Join us for an evening of celebrating the work of the Chapbook Contest participants with the reveal of this year’s chapbooks and broadsides.
The Chapbook Contest is an annual program that awards the author of the winning manuscript with the publication of a limited edition chapbook, designed, printed, and bound by artists at Center for Book Arts. This year’s contest winner is Miriam Bird Greenberg, who was selected by Guest Judge Edwin Torres.
This evening will feature poetry readings by Edwin Torres, Miriam Bird Greenberg, and Trinity Tibe.
Edwin Torres is the author of 9 books including, Xoeteox: the infinite word object (Wave Books), Ameriscopia (University of Arizona Press), and In The Function of External Circumstances (Nightboat). He is editor of the inter-disciplinary collection, The Body In Language: An Anthology (Counterpath Press). Fellowships include; New York Foundation for the Arts, The Foundation for Contemporary Art, The DIA Arts Foundation, and an Artist’s Choice Residence at The Institute for Contemporary Art, Richmond Va. He’s taught his sensory-based workshop, “Brainlingo: Writing The Voice Of The Body,” across the country and has been commissioned by Letras Latinas to create work based on Rafael Lozano-Hemmer’s art installation Pulse, which uses interactive technology to explore humanity’s connection to the heartbeat. His work is widely anthologized, including: American Poets in the 21st Century: The Poetics of Social Engagement, Post-American Poetry Vol. 2, and Angels of the Americlypse: New Latin@ Writing.
The Sixth Extinction (The Other World) by Miriam Bird Greenberg
With this work, the writer brings to our world a brilliantly cohesive other world, running parallel to a current existence, a present other. A cataclysmic landscape, which calls to question a continuous fluidity through our daily extinction—a quietly honed freefall that allows poetry and its underlying tendrils to reach beyond the same body as the new story.
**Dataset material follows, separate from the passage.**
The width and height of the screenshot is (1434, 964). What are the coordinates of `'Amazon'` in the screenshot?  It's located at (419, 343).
Presented as equal parts journal and world-making, this book tosses convention through the gyre of sentence, rhythm, line break, and a deft ear for re-idiomatic’ing poetic construct—to redefine a sort of experiential rebirth in book form. Gorgeous, smart, loose and tight…all at once.
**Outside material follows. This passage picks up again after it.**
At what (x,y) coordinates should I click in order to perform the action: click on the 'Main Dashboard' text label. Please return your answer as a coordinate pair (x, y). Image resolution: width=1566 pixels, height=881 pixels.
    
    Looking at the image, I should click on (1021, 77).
African, American by Ayokunle Falomo
The imagination and cross-fusion of two subject matters to cover an iconic genre, is inspired and powerful. I love the unexpected openings in the details and how the physicality of the text and page is utilized in the formatting of data. Plus, the reach beyond historical data to investigate how poetry can emerge underneath difficult terrain, is a testament to perseverance and the human condition. Inside the shifted perspective is where clarity begins to emerge as a new viewpoint for understanding, for possible change.
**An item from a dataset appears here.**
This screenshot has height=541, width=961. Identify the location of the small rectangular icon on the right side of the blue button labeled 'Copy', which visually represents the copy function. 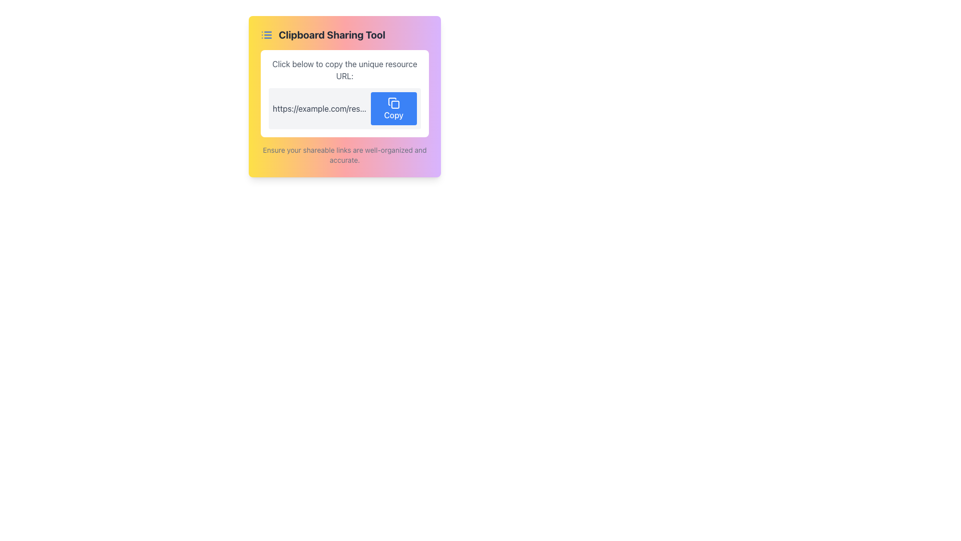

My Blood Must Have Something To Do With Me by Trinity Tibe
The missing parental figure taps into a universal search for connection — a search to define absence, which connects to the creative regeneration of search as a narrative. These focused, emotionally concise pieces give the reader open space to feel the heat and heart of the writer, and to then land as an outsider — to family/to country/to language. How the artistic relocates the authentic, and where origin looks for definition.